ブラックのMモデル専用のキドニー・グリルとMの文字がひときわ目立つ赤のブレーキキャリパーを除けば、Mモデルを主張しすぎていないところに好感を感じると同時に不気味さも感じる。
メルセデス・ベンツやレンジローバーなどで3L直列6気筒ディーゼルターボ搭載車に乗る機会はあったが、気がつくとBMWでの3L直列6気筒ディーゼルターボ搭載車は、このX3M40dが初めてだった。Mが手掛けたディーゼルモデルというのも興味深い。
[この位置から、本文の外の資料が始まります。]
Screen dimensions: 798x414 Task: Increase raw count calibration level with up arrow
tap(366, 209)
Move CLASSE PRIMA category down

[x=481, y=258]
スターターボタンを押してエンジンを始動させても、窓を閉めていると全くエンジン音は車内に侵入してこない。そして不快な振動もまったく感じない。これは走り出してからも全く印象は変わらない。
鍛え上げられたX3M40dのボディは背の高いSUVであることを忘れさせるほどの、高い走行安定性を実現している。路面の荒れた部分を走行しても、滑らかな乗り味により乗員にその振動はほとんど伝わってこない。
様々なカーブを走行してもクルマの傾きであるロール量は抑えられていて、フラットな乗り味をキープしてくれる。それでいて、ハンドリングはBMWらしく非常に軽快で、車両重量が2トン以上あるX3M40dだが、動きは機敏で無駄がない。
街乗り中心で走行したものの、燃費はWLTCモードの数値に近い13.5km/Lを達成。高速道路中心で走行すれば、15km/L以上は出そうだ。
X3M40dはMモデルらしいスポーティな走りはもちろん魅力だが、何と言っても3L直列6気筒ディーゼルターボエンジンが演出してくれるのは、高級セダンのような高い静粛性と抜群な乗り心地だ。まさに直6ディーゼルターボエンジンは高級車にマッチしたパワートレインなのだ。
本革を採用したスポーツシートの座り心地も抜群で、非常に疲れにくい。また、トランク容量は5人乗車時で550L。リアシートを倒すと最大1600Lまで拡大し、高い利便性を誇る。
2Lディーゼルターボの20dでも充分高い満足は得られるが、1度直6ディーゼルターボを味わってしまうと、なかなか2Lを選ぶのは難しい。それほど性能に差があるのだ。たしかに価格でも差があるが、X3M40dは900万円に見合った走行性能と豪華装備を備えている。
CX-60のディーゼル車の価格は約330万〜約550万円と言われており、X3M40dとは大きな差がある。X3M40dで味わった運転する楽しさと高級車らしい静粛性と乗り味の両立がCX-60でどれくらい表現できているのか。今から楽しみで仕方ない。